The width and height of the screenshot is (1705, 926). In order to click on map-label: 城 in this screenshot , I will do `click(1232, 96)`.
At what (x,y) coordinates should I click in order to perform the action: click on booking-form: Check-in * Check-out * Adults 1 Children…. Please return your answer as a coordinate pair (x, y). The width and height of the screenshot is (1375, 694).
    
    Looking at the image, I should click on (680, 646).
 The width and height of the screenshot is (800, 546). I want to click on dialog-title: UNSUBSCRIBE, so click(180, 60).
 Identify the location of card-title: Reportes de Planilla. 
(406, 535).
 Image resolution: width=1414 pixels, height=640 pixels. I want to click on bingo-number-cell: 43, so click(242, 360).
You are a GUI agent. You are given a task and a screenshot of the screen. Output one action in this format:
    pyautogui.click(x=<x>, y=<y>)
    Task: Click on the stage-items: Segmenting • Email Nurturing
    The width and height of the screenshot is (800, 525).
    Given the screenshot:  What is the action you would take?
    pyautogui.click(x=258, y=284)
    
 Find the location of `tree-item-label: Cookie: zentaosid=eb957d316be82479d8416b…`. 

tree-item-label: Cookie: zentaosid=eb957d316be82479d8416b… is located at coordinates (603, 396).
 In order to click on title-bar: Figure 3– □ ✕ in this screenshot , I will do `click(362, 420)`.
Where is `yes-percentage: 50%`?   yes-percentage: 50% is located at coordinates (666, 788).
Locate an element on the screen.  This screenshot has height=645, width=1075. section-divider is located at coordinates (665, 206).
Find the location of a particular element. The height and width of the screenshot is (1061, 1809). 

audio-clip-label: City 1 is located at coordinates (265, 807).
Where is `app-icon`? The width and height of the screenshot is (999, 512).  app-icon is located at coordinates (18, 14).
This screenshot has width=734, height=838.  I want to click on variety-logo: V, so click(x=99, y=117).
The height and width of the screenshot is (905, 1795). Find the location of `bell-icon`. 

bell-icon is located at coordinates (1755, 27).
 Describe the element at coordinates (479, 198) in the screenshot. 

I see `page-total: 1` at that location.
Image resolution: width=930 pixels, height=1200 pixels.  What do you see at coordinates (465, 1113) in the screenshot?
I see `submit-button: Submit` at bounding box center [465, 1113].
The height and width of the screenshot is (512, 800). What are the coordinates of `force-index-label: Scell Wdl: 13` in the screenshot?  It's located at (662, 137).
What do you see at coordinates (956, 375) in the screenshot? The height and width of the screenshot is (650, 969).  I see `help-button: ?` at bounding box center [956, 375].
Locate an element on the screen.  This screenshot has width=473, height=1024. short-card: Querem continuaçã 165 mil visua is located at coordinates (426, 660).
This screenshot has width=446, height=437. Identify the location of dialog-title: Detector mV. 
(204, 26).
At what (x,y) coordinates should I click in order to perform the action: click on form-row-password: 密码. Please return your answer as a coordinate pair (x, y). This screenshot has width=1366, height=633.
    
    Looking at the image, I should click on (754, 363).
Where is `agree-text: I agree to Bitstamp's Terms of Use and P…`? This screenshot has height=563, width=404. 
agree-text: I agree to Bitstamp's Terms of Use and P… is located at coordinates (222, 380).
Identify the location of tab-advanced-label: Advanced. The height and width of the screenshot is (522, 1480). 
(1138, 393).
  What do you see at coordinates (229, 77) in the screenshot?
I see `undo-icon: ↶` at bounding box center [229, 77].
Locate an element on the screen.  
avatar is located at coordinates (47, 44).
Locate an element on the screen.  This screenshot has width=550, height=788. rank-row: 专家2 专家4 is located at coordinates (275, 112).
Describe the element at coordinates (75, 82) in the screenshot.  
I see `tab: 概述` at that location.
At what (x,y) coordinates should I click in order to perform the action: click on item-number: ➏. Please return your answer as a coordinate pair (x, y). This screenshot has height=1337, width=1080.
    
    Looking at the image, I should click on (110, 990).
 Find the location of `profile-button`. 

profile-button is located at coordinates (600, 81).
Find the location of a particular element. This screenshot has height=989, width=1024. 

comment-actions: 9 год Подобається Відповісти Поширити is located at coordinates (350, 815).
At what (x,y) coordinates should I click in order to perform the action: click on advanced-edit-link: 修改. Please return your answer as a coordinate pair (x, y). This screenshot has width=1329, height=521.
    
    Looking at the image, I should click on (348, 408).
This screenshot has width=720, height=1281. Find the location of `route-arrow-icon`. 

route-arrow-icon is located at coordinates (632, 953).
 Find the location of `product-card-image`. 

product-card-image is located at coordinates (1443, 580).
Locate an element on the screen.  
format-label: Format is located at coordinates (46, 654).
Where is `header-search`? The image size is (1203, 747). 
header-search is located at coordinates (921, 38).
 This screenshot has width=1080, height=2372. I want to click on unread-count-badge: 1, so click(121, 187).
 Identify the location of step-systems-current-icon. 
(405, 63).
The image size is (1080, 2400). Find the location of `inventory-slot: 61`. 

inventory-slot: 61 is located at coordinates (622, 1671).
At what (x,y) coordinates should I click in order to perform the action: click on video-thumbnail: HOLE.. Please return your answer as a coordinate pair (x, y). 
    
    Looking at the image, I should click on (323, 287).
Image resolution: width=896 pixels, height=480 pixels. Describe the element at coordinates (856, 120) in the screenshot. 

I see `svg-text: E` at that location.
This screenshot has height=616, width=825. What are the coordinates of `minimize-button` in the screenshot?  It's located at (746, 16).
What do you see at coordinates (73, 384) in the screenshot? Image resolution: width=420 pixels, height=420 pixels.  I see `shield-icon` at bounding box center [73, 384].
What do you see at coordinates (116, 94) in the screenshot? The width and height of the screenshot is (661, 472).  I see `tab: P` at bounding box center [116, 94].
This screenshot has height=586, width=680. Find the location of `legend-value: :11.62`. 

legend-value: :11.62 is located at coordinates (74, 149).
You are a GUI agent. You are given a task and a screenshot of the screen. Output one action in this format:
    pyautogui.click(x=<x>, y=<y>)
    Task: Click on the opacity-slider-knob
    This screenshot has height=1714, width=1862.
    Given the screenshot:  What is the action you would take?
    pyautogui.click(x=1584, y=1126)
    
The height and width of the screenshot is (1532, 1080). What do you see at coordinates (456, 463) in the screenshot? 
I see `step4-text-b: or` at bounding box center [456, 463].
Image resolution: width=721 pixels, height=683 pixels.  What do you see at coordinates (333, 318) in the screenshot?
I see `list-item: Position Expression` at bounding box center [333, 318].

======

WHAT NEEDS TO BE DONE: Reproduce the listing above line for line, with no changes.

WRITTEN REPLY:
The width and height of the screenshot is (1705, 926). In order to click on map-label: 城 in this screenshot , I will do `click(1232, 96)`.
At what (x,y) coordinates should I click in order to perform the action: click on booking-form: Check-in * Check-out * Adults 1 Children…. Please return your answer as a coordinate pair (x, y). The width and height of the screenshot is (1375, 694).
    
    Looking at the image, I should click on (680, 646).
 The width and height of the screenshot is (800, 546). I want to click on dialog-title: UNSUBSCRIBE, so click(180, 60).
 Identify the location of card-title: Reportes de Planilla. 
(406, 535).
 Image resolution: width=1414 pixels, height=640 pixels. I want to click on bingo-number-cell: 43, so click(242, 360).
You are a GUI agent. You are given a task and a screenshot of the screen. Output one action in this format:
    pyautogui.click(x=<x>, y=<y>)
    Task: Click on the stage-items: Segmenting • Email Nurturing
    The width and height of the screenshot is (800, 525).
    Given the screenshot:  What is the action you would take?
    pyautogui.click(x=258, y=284)
    
 Find the location of `tree-item-label: Cookie: zentaosid=eb957d316be82479d8416b…`. 

tree-item-label: Cookie: zentaosid=eb957d316be82479d8416b… is located at coordinates (603, 396).
 In order to click on title-bar: Figure 3– □ ✕ in this screenshot , I will do `click(362, 420)`.
Where is `yes-percentage: 50%`?   yes-percentage: 50% is located at coordinates (666, 788).
Locate an element on the screen.  This screenshot has height=645, width=1075. section-divider is located at coordinates (665, 206).
Find the location of a particular element. The height and width of the screenshot is (1061, 1809). 

audio-clip-label: City 1 is located at coordinates (265, 807).
Where is `app-icon`? The width and height of the screenshot is (999, 512).  app-icon is located at coordinates (18, 14).
This screenshot has width=734, height=838.  I want to click on variety-logo: V, so click(x=99, y=117).
The height and width of the screenshot is (905, 1795). Find the location of `bell-icon`. 

bell-icon is located at coordinates (1755, 27).
 Describe the element at coordinates (479, 198) in the screenshot. 

I see `page-total: 1` at that location.
Image resolution: width=930 pixels, height=1200 pixels.  What do you see at coordinates (465, 1113) in the screenshot?
I see `submit-button: Submit` at bounding box center [465, 1113].
The height and width of the screenshot is (512, 800). What are the coordinates of `force-index-label: Scell Wdl: 13` in the screenshot?  It's located at (662, 137).
What do you see at coordinates (956, 375) in the screenshot? The height and width of the screenshot is (650, 969).  I see `help-button: ?` at bounding box center [956, 375].
Locate an element on the screen.  This screenshot has width=473, height=1024. short-card: Querem continuaçã 165 mil visua is located at coordinates (426, 660).
This screenshot has width=446, height=437. Identify the location of dialog-title: Detector mV. 
(204, 26).
At what (x,y) coordinates should I click in order to perform the action: click on form-row-password: 密码. Please return your answer as a coordinate pair (x, y). This screenshot has width=1366, height=633.
    
    Looking at the image, I should click on (754, 363).
Where is `agree-text: I agree to Bitstamp's Terms of Use and P…`? This screenshot has height=563, width=404. 
agree-text: I agree to Bitstamp's Terms of Use and P… is located at coordinates (222, 380).
Identify the location of tab-advanced-label: Advanced. The height and width of the screenshot is (522, 1480). 
(1138, 393).
  What do you see at coordinates (229, 77) in the screenshot?
I see `undo-icon: ↶` at bounding box center [229, 77].
Locate an element on the screen.  
avatar is located at coordinates (47, 44).
Locate an element on the screen.  This screenshot has width=550, height=788. rank-row: 专家2 专家4 is located at coordinates (275, 112).
Describe the element at coordinates (75, 82) in the screenshot.  
I see `tab: 概述` at that location.
At what (x,y) coordinates should I click in order to perform the action: click on item-number: ➏. Please return your answer as a coordinate pair (x, y). This screenshot has height=1337, width=1080.
    
    Looking at the image, I should click on (110, 990).
 Find the location of `profile-button`. 

profile-button is located at coordinates (600, 81).
Find the location of a particular element. This screenshot has height=989, width=1024. 

comment-actions: 9 год Подобається Відповісти Поширити is located at coordinates (350, 815).
At what (x,y) coordinates should I click in order to perform the action: click on advanced-edit-link: 修改. Please return your answer as a coordinate pair (x, y). This screenshot has width=1329, height=521.
    
    Looking at the image, I should click on (348, 408).
This screenshot has width=720, height=1281. Find the location of `route-arrow-icon`. 

route-arrow-icon is located at coordinates (632, 953).
 Find the location of `product-card-image`. 

product-card-image is located at coordinates (1443, 580).
Locate an element on the screen.  
format-label: Format is located at coordinates (46, 654).
Where is `header-search`? The image size is (1203, 747). 
header-search is located at coordinates (921, 38).
 This screenshot has width=1080, height=2372. I want to click on unread-count-badge: 1, so click(121, 187).
 Identify the location of step-systems-current-icon. 
(405, 63).
The image size is (1080, 2400). Find the location of `inventory-slot: 61`. 

inventory-slot: 61 is located at coordinates (622, 1671).
At what (x,y) coordinates should I click in order to perform the action: click on video-thumbnail: HOLE.. Please return your answer as a coordinate pair (x, y). 
    
    Looking at the image, I should click on (323, 287).
Image resolution: width=896 pixels, height=480 pixels. Describe the element at coordinates (856, 120) in the screenshot. 

I see `svg-text: E` at that location.
This screenshot has height=616, width=825. What are the coordinates of `minimize-button` in the screenshot?  It's located at (746, 16).
What do you see at coordinates (73, 384) in the screenshot? Image resolution: width=420 pixels, height=420 pixels.  I see `shield-icon` at bounding box center [73, 384].
What do you see at coordinates (116, 94) in the screenshot? The width and height of the screenshot is (661, 472).  I see `tab: P` at bounding box center [116, 94].
This screenshot has height=586, width=680. Find the location of `legend-value: :11.62`. 

legend-value: :11.62 is located at coordinates (74, 149).
You are a GUI agent. You are given a task and a screenshot of the screen. Output one action in this format:
    pyautogui.click(x=<x>, y=<y>)
    Task: Click on the opacity-slider-knob
    This screenshot has height=1714, width=1862.
    Given the screenshot:  What is the action you would take?
    pyautogui.click(x=1584, y=1126)
    
The height and width of the screenshot is (1532, 1080). What do you see at coordinates (456, 463) in the screenshot? 
I see `step4-text-b: or` at bounding box center [456, 463].
Image resolution: width=721 pixels, height=683 pixels.  What do you see at coordinates (333, 318) in the screenshot?
I see `list-item: Position Expression` at bounding box center [333, 318].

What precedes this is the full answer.